Guyot Hill’s namesake was Arnold Guyot (1807-84), the first Professor of Geography and Geology at Princeton University, who loved Mohonk and stayed often at Mohonk Mountain House. Guyot’s map and study of what are now called the “high peaks” of the Catskills, including Slide Mountain, was published in 1879-80 and radically altered understanding of the area. Until Guyot’s work, the “Catskills” was popularly seen as the environs of the famous Catskill Mountain House, where North/South Lake State Campground is today. Yet it is this unassuming hill in Shawangunks, and none of the Catskill peaks, which bears Guyot’s name.
Guyot’s Hill is a place of quiet surprises. It is in fact, at 1,270 feet above sea level, the highest point in the Shawangunks north of Mohonk Mountain House area, and the highest in the whole region whose bedrock is shale. Here the much harder, more resistant quartzite conglomerate that forms the dramatic cliffs and bare rock ledges elsewhere on the ridge has been removed by erosion, the last of it perhaps during the Wisconsin glaciation 15,000 years ago or so. The layers of shale that are exposed along Guyot Hill Road are thin and flaky like phyllo pastry. It’s the same rock that underlies the Wallkill Valley below, which can be glimpsed from the top of Guyot’s Hill through the still-leafless trees. Soft, dark and yielding to erosion — these qualities of this Ordovician age shale molded the modest contours of Guyot Hill.
Guyot Hill is summited by a sinuous loop of old forest roads, Guyot Hill Road on the east and Pine Circle and Pine Reservoir Roads on the west side. I followed the Crag Trail from Spring Farm to reach Guyot Hill Road by way of Cedar Drive, and was bypassed along my way by several groups of hikers eager to climb Bonticou Crag’s rocky precipice. I was glad to have my expectations confirmed: as soon as I left the Crag Trail, I had the woods all to myself. After I had rounded a series of switchbacks on Guyot Hill Road, a solitary jogger breezed by. She waved as she passed the lookout bench where I had paused for the view of Bonticou Crag that the spot afforded. I realized that this was in fact the best time of year to visit Guyot Hill, if one wanted to enjoy even such limited vistas as this one, and others looking east to the Wallkill Valley and the Marlboro hills beyond. Guyot Hill’s views were once kept open, but are now mostly screened by second and third growth trees. But I was happy on this day to savor the limited, but lovely, perspective this place gave me, and to peer through a lattice of bare branches at the Crag that I knew others were scaling, scrambling from boulder to boulder, as I gazed from afar.
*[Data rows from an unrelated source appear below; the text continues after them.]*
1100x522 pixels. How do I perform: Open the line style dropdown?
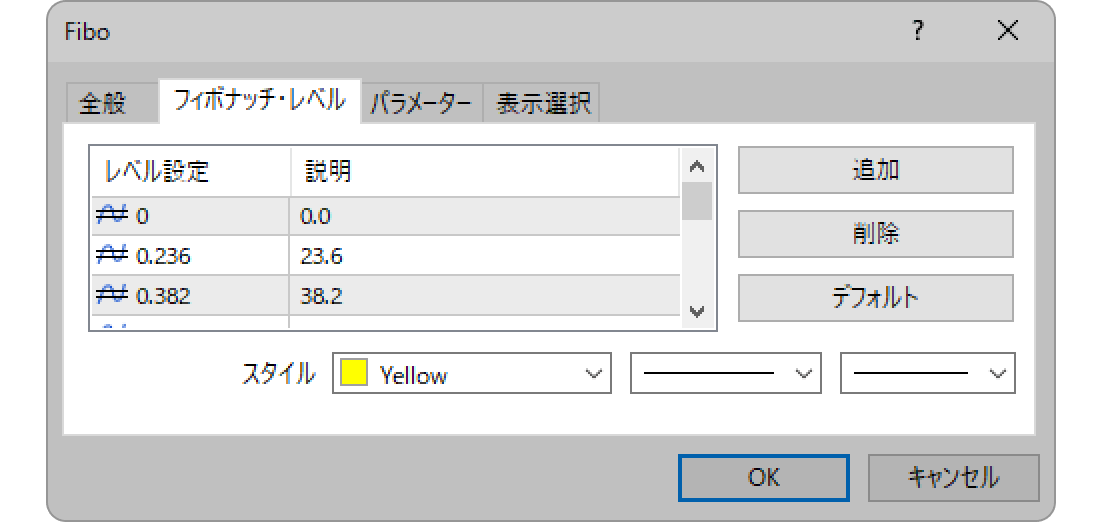point(725,373)
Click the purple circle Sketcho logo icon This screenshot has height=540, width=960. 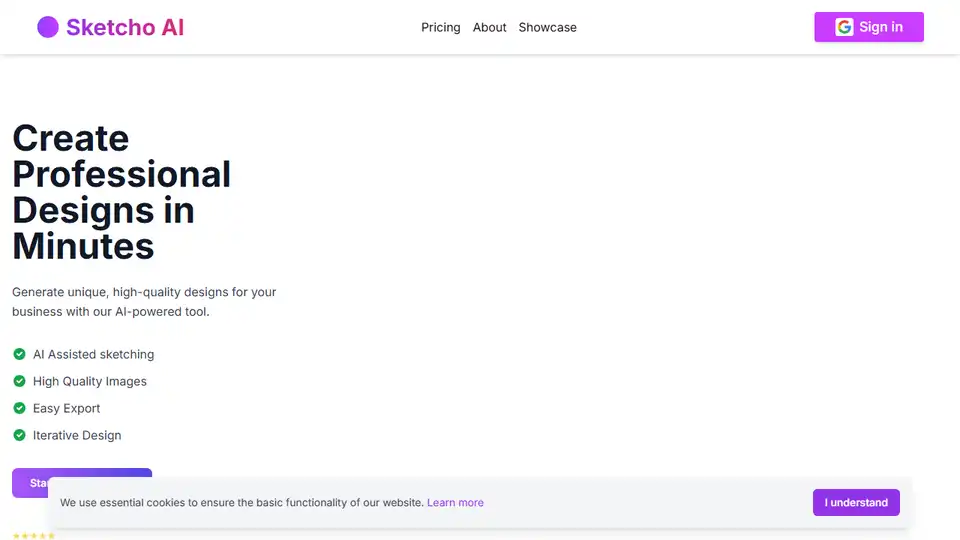(48, 27)
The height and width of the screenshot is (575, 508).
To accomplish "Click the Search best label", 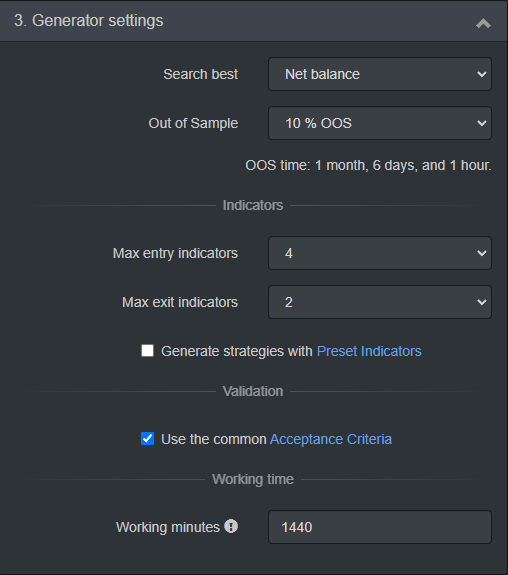I will 201,74.
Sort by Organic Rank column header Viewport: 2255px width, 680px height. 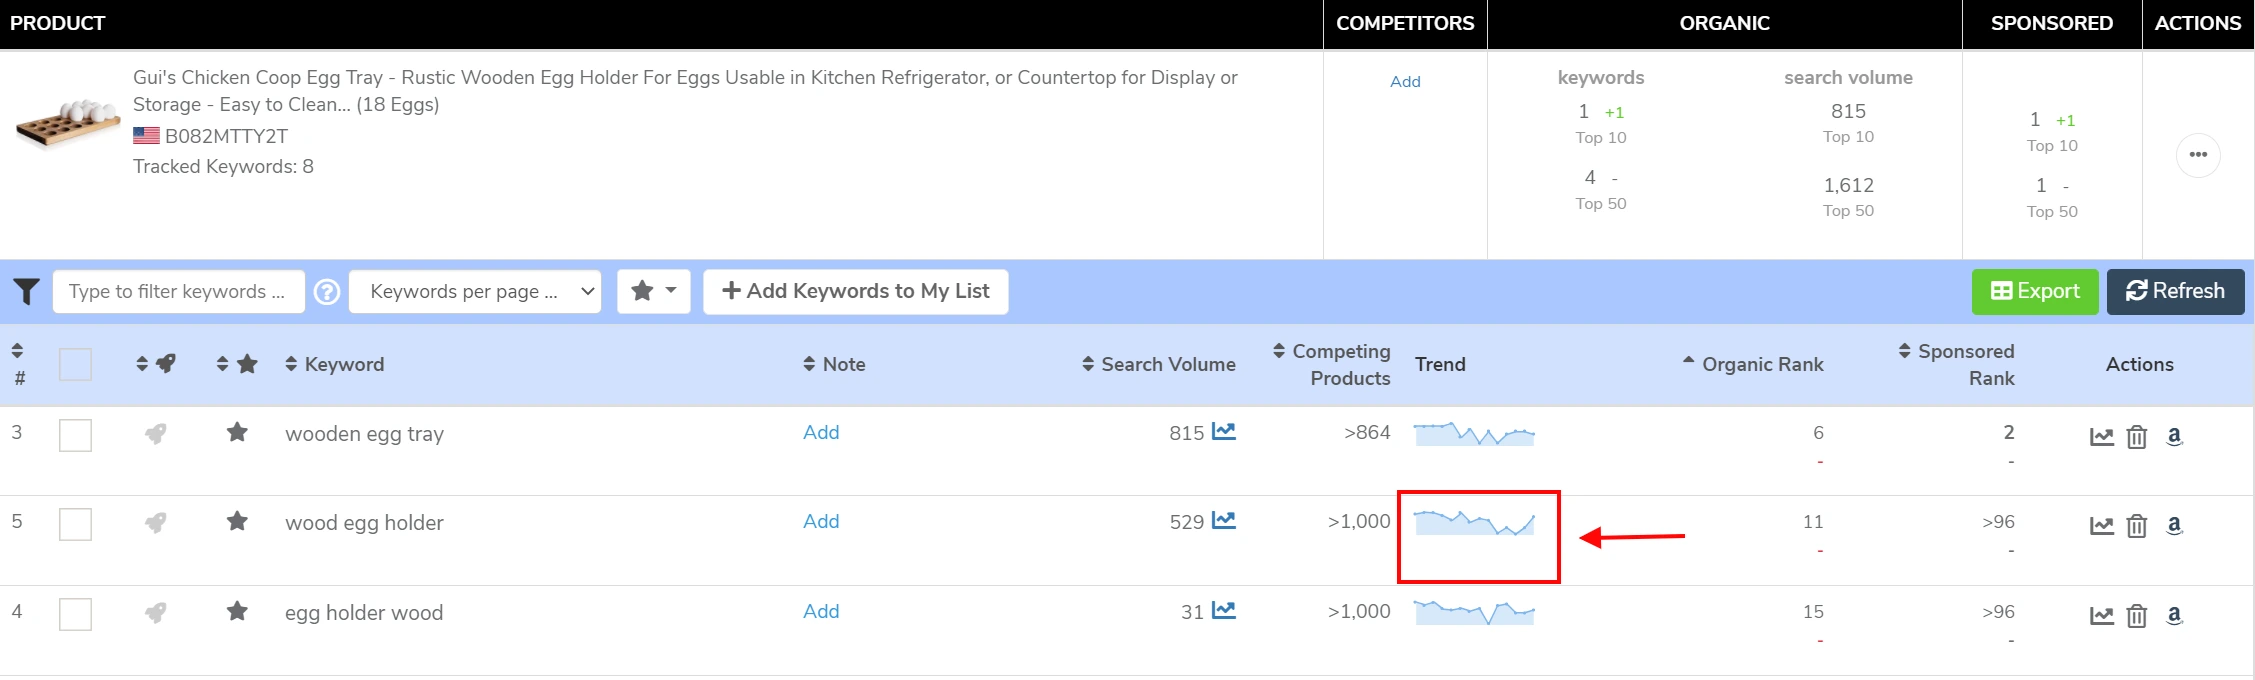click(1753, 365)
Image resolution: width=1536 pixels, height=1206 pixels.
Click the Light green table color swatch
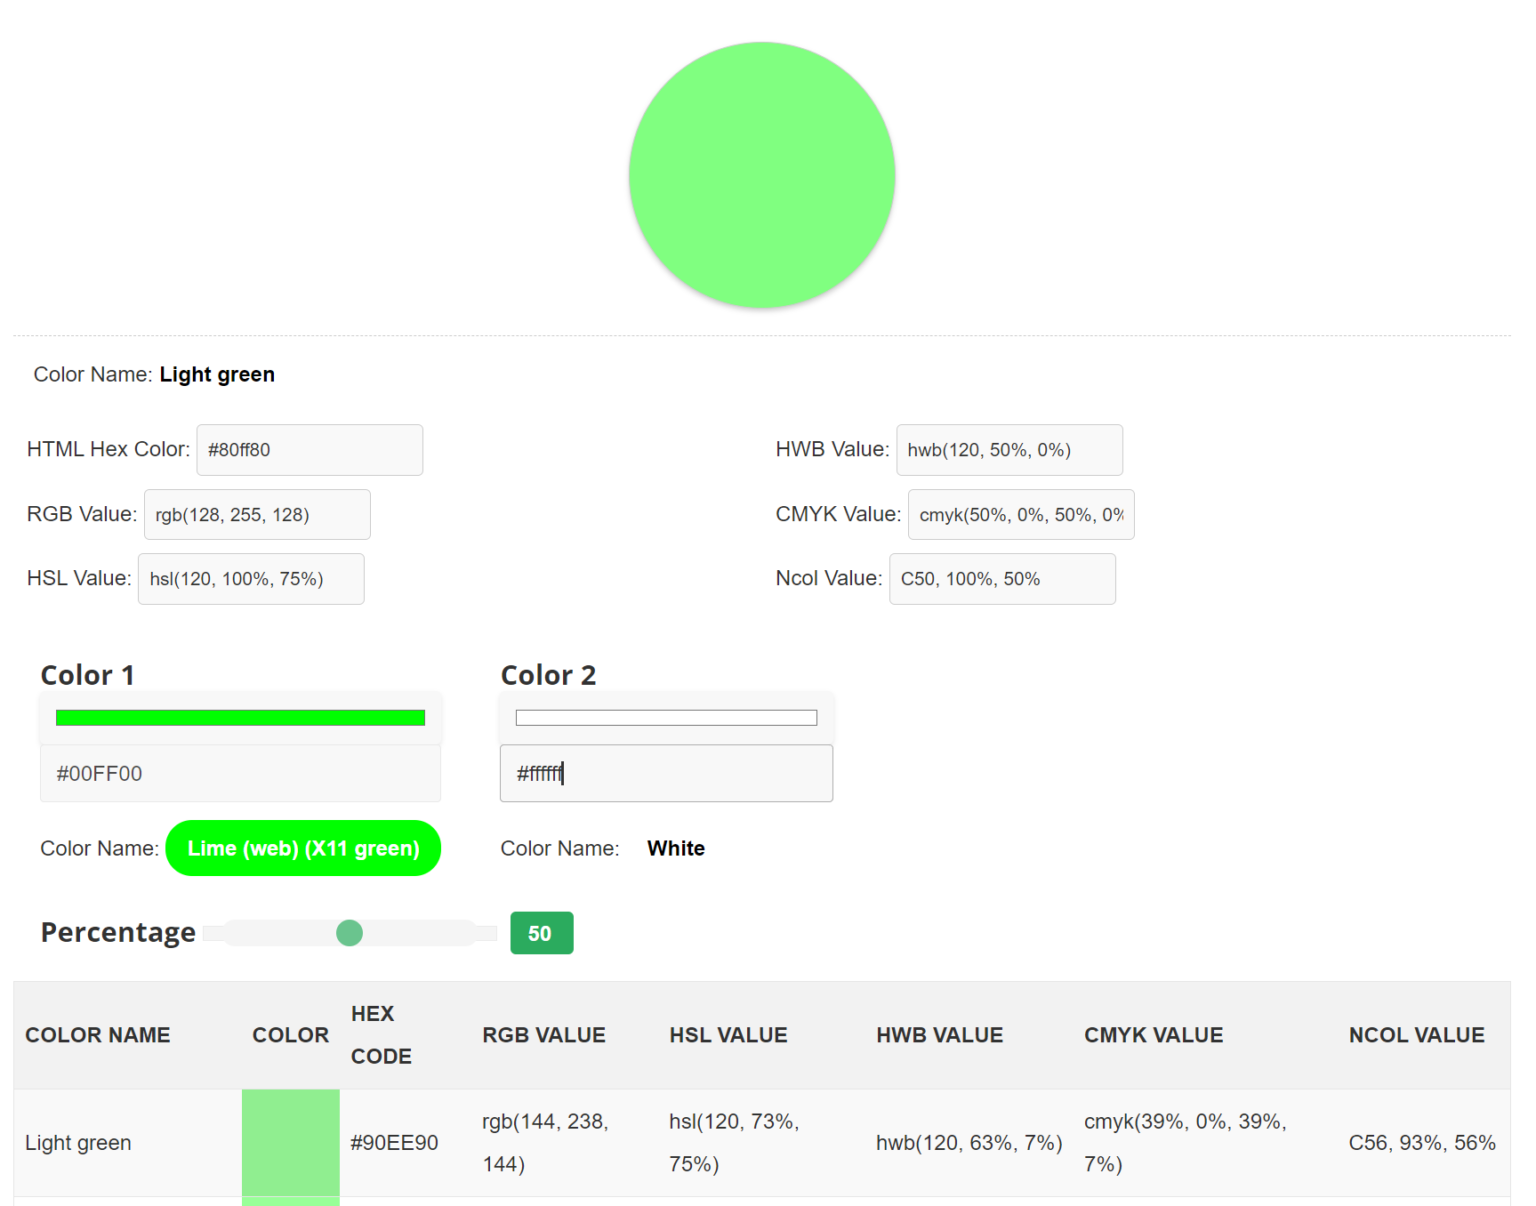pyautogui.click(x=290, y=1143)
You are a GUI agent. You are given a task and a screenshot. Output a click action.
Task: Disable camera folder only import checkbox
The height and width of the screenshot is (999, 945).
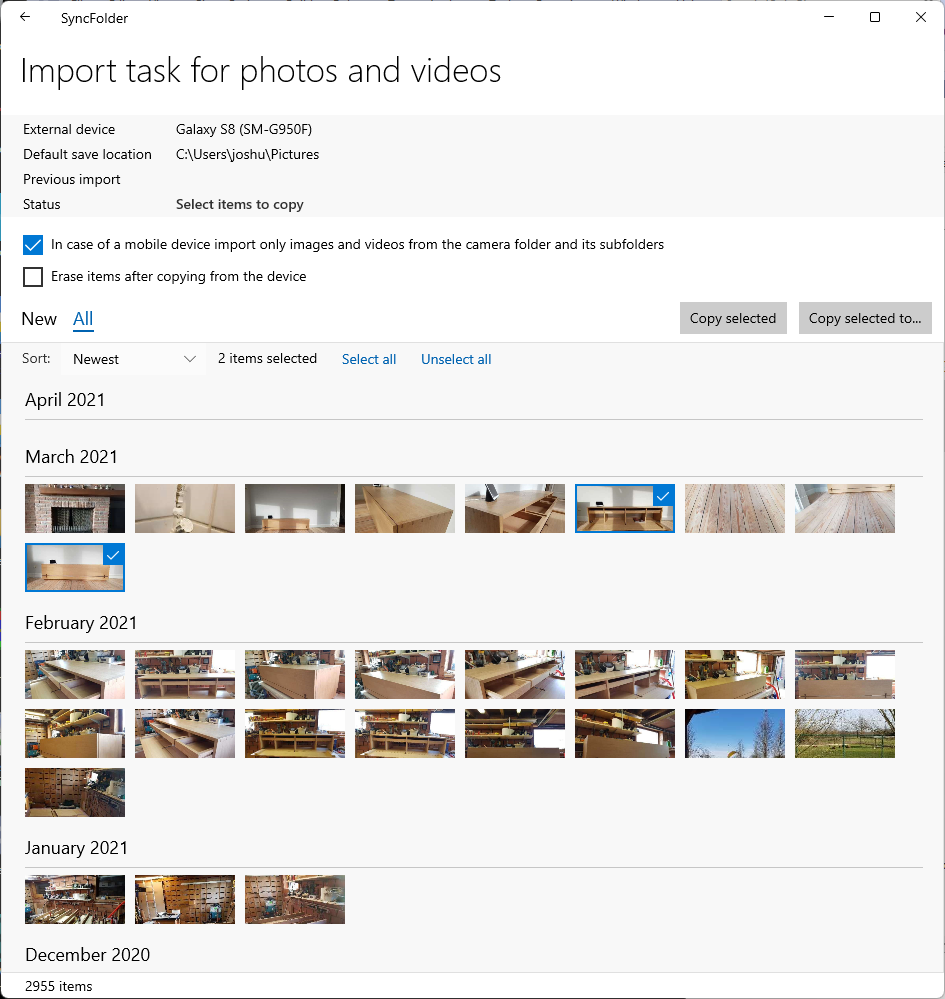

As I wended my way down Guyot Hill, I noticed how soft and cushiony the road felt underfoot. It seemed as though the slow composting of leaf litter and horse manure had produced this springy surface, so pleasant to tread upon. My footsteps were accompanied by the drumming of one hairy woodpecker, and the answering rat-tat-tat of another. Those drum rolls, the only courtship song this bird has, punctuated the quiet of those woods, and reminded me that a new spring season was at hand. Then came the ringing cackle of a pileated woodpecker, followed by the sight of him, big as a crow, but more dramatic in appearance, with his red crest and swooping flight. And here was a deeply excavated snag, with its labyrinth of carpenter ant tunnels exposed, that I took to be the work of the big woodpecker with the jackhammer head.
On my return from this pleasant excursion to Guyot’s Hill, I was greeting by a chorus of spring peepers from a large vernal pool, still partly iced-over. In honor of these spring pools, and the humble creatures they harbor, frog and salamander eggs and tadpoles, and fairy shrimp, and in observance of National Poetry Month, I’ll conclude with this poem by Robert Frost. Those who came to my Signs of Spring Walk at Spring Farm a few weeks ago may recall hearing me read it then.
Spring Pools
These pools that, though in forests, still reflect
The total sky almost without defect,
And like the flowers beside them, chill and shiver,
Will like the flowers beside them soon be gone,
And yet not out by any brook or river,
But up by roots to bring dark foliage on.
The trees that have it in their pent-up buds
To darken nature and be summer woods –
Let them think twice before they use their powers
To blot out and drink up and sweep away
These flowery waters and these watery flowers
From snow that melted only yesterday.
Richard Parisio is a lifelong naturalist, educator and writer. He currently leads field trips for school classes at Mohonk Preserve, teaches courses about John Burroughs and conducts tours of Slabsides and the John Burroughs Sanctuary for groups and individuals by request. Rich is New York State coordinator for River of Words, a national poetry and art program on the theme of watersheds, and teaches River of Words programs for school classes, grades K-12, by request. Contact Rich (richparisio@gmail.com) with questions, comments, or suggestions for Nature at Your Doorstep.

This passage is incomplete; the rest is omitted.